Many people who have been following the case from the beginning have said they don’t trust law enforcement and courts in Dallas to bring justice to Jean’s family. That was true again last month when Guyger appeared in court late last month, when her defense lawyers and prosecutors agreed not to make reference to her employment status during the trial. It was unclear if that meant that lawyers wouldn’t say that Guyger, 31, was off-duty when she shot Jean, who was just 26 years old when he died. It may have been referring to her being fired from the Dallas Police Department. Or perhaps both.

That court appearance followed District Judge Tammy Kemp delaying her ruling on a change of venue motion. She wrote in a separate ruling that she would only decide whether a new location was warranted once the process of questioning prospective jurors is “completed or it becomes apparent” during the interviews “that a fair and impartial jury cannot be selected in Dallas County due to the pervasive publicity in this case.” 

That last sentence seemed to imply that Kemp believes that “a fair and impartial jury” can still be selected in Dallas County. The location of the trial is key to both the defense and the prosecution because of how much race factors into the case.

The defense team wasn’t the only group that wanted to make sure Guyger got a “fair” trial. Local media in Dallas has produced a host of news articles and editorials about the same thing as opposed to the dearth of coverage centered on whether justice will be served for Jean.

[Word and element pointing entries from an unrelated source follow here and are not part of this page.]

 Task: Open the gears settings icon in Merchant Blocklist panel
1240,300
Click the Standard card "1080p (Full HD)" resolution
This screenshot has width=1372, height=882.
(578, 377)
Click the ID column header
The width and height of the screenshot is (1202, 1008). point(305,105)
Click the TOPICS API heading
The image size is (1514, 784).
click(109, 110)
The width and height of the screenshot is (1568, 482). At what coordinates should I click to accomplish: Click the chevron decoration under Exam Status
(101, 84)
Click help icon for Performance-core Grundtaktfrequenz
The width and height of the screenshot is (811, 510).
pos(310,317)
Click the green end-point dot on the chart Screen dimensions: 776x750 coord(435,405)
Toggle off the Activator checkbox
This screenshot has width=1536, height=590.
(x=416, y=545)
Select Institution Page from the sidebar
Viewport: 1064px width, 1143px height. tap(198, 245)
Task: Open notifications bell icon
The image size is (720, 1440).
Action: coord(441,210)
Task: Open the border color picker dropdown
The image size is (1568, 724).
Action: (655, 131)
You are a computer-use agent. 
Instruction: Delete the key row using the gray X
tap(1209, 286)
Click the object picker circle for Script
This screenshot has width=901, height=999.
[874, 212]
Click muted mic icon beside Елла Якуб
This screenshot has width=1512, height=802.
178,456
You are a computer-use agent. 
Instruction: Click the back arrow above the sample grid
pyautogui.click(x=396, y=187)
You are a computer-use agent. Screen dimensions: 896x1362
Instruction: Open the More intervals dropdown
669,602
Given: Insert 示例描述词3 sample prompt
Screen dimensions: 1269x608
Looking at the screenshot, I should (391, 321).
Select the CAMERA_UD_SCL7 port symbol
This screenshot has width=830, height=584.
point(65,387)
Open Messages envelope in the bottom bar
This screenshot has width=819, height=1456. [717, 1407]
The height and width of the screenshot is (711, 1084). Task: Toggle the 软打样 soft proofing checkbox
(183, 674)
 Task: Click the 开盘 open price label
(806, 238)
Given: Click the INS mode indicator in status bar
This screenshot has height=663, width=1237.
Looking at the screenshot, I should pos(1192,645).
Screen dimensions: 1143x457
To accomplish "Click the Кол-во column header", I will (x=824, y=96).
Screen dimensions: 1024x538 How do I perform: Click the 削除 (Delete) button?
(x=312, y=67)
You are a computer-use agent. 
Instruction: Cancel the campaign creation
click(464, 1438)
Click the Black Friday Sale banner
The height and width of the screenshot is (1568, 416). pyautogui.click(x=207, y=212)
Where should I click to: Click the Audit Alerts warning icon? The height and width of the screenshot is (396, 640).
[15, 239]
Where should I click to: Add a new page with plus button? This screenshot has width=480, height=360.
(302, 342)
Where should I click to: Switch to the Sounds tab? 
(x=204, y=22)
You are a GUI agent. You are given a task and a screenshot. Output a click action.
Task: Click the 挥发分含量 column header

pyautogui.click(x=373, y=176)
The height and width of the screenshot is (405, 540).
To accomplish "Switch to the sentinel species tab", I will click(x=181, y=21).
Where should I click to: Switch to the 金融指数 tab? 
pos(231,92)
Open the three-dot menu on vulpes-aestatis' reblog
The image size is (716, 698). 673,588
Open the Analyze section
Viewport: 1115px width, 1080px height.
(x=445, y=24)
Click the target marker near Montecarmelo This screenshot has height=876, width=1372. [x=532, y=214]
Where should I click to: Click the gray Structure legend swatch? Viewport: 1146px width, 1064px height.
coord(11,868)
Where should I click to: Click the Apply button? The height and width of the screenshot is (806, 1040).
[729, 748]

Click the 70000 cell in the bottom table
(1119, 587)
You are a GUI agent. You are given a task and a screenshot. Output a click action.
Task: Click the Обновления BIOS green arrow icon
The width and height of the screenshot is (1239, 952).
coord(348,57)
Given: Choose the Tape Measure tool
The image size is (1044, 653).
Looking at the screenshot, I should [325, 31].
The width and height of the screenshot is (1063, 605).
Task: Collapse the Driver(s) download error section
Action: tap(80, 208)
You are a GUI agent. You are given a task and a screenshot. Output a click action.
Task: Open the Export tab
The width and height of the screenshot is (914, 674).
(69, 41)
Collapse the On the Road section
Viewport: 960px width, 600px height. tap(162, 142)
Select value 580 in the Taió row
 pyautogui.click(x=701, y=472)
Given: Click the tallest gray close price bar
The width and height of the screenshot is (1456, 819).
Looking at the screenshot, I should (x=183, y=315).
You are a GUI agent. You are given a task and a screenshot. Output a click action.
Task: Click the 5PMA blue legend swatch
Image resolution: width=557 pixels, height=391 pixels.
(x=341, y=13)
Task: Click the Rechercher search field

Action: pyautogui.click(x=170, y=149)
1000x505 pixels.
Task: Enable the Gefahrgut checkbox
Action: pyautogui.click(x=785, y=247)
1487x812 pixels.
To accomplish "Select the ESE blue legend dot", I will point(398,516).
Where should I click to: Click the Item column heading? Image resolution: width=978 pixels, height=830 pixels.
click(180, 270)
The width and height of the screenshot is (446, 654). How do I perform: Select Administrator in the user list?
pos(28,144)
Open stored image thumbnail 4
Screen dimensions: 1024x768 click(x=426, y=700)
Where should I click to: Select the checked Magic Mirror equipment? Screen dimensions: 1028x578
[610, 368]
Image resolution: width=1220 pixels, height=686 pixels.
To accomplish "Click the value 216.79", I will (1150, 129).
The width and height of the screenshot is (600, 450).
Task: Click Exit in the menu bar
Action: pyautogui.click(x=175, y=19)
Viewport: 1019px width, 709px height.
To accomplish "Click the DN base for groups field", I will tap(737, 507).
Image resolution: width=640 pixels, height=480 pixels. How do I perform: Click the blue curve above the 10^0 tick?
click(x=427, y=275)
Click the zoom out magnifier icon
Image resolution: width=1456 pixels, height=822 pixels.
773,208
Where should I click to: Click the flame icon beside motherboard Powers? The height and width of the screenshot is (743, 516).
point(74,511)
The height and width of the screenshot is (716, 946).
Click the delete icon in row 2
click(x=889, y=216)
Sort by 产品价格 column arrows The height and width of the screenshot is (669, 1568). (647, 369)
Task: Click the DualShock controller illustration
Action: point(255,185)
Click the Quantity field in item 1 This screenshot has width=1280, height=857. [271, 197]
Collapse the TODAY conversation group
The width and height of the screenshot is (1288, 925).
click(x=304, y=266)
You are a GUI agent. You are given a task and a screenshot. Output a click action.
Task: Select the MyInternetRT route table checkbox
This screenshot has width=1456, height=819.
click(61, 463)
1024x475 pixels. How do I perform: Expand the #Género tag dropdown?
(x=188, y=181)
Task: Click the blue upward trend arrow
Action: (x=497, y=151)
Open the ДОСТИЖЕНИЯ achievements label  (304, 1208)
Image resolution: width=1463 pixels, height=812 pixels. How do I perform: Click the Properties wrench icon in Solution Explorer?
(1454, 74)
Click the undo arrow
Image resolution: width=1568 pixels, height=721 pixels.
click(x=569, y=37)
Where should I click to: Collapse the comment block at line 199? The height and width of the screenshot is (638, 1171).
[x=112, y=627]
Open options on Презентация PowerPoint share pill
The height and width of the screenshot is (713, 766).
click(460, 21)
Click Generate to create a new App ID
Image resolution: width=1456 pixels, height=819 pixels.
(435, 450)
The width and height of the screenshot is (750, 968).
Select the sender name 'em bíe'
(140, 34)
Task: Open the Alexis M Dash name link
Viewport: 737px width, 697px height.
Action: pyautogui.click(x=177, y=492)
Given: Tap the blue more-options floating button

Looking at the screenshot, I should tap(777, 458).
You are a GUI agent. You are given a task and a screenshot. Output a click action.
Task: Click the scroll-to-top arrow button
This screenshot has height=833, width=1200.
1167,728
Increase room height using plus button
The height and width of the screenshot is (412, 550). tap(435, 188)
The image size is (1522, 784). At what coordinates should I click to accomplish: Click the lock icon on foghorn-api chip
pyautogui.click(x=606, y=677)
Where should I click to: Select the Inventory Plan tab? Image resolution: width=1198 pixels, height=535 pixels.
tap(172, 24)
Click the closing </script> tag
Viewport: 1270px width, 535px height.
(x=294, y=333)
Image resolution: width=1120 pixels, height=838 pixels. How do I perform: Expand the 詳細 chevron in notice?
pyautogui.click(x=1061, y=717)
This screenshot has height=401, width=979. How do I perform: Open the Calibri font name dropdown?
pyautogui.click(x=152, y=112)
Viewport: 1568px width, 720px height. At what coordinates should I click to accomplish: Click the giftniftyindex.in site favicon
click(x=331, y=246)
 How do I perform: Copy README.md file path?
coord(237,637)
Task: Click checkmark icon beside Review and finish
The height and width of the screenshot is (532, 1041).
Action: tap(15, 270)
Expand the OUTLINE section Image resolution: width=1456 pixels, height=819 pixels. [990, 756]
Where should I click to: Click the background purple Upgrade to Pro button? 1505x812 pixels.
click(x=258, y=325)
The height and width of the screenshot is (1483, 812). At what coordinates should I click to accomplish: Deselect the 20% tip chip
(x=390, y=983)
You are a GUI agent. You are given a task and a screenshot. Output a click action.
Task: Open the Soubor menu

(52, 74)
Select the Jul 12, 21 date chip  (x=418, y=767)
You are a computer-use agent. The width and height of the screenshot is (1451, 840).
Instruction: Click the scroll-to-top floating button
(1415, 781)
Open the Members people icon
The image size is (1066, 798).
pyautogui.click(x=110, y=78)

Convicting an officer of murder is extremely rare, especially when it comes to the victim being Black. The NYPD officer who used an illegal chokehold to kill Eric Garner was fired Monday as his only true discipline for taking the life of an unarmed Black man. That delayed termination came more than five years after the killing took place in broad daylight. “Since 2005, only 33 law enforcement officers have been convicted of a crime resulting from an on-duty shooting where someone was killed,” NBC News reported. A white police officer in Texas who killed an unarmed Black 15-year-old child after shooting into a car carrying a group of teenagers was found guilty last year, making him only the second police officer in nearly 15 years to be convicted of murder. And still, that cop — Roy Oliver — got a light sentence that will allow the possibility of parole after serving just seven and a half years.

On the night of Sept. 6, Guyger claimed that following a long day on the job as a Dallas police officer, she somehow mistook his apartment for her own and, after ordering Jean not to move, shot him twice before realizing the error of her ways. Her story was met with doubt because of a number of factors, including and especially her assertion that Jean’s door was ajar. Videos posted on social media by neighbors appeared to show that apartment doors in the building shut automatically after being released, an indication that Guyger might have lied about that.

In addition to inconsistencies in her alibis, which have changed several times, Dallas police, of which Guyger was a member for five years before being fired, appeared to be helping to cover up the shooting for their colleague. The department was accused of allowing Guyger enough time to scrub her social media accounts and get her story straight before turning herself in three days after killing Jean. It also gave Guyger enough time to move out of her apartment, which was never searched by police despite five warrants allowing them to do so.